I showed her my license. “My name is Jay Fearsson, Ms. Bettancourt. I’m a private investigator. I’m doing some work on the Blind Angel killings. I need to ask you some questions.”

She shook her head. Opening the door a bit more, she looked past me into the street, her eyes wide and fearful. “You have to leave. Now, before he sees you.”

“You mean the man who gave you that necklace? The one who used his magic on it?”

Her eyes snapped to me and she opened her mouth, then closed it again. “You have to leave,” she said again, and started to close the door.

“I’ll tell the police to speak with you,” I said, blurting it out.

She’d nearly gotten the door shut, but now she opened it again, appearing even more frightened than she had before. “You can’t!”

“I will. I have to. We have to stop him.”

The woman laughed, sounding half-nuts, as if her phasing had already begun.

“You have no idea what you’re dealing with,” she said. “You can’t stop him anymore than you can stop the moon from rising.”

“He’s a powerful weremyste, I know. But . . .”

I broke off. She was laughing again, though there were tears in her eyes.

“You’re an idiot. Get out of here before you get me killed. Please!”

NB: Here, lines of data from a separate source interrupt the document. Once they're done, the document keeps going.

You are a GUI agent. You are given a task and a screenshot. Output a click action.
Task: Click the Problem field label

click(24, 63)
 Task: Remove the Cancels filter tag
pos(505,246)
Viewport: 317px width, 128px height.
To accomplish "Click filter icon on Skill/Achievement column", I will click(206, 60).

“Who is he? What’s his name? You have to tell me something! Anything!”

She shook her head, scanning the street again.

“He’ll kill again, Shari. You know he will. But we can stop him.”

“No, you can’t!” she said, her tone fierce. “No one can! He’s much, much more than you think he is.”

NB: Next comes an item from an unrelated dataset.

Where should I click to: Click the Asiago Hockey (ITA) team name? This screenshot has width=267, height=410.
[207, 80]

“What do you mean? Tell me about the magic he used on your necklace.”

Her hand strayed to her chest, where the pendant lay beneath her dress. Then she gripped the door again. “You have to go.”

“I’m not going anywhere,” I said. “You know what this man’s done. You know how many people he’s killed. You have to help me stop him.”

She hesitated, and I wondered if maybe I had gotten through to her.

“I will,” she said. “Really. But not now, not here. You have to go. Please.” This last she whispered. There were tears on her face.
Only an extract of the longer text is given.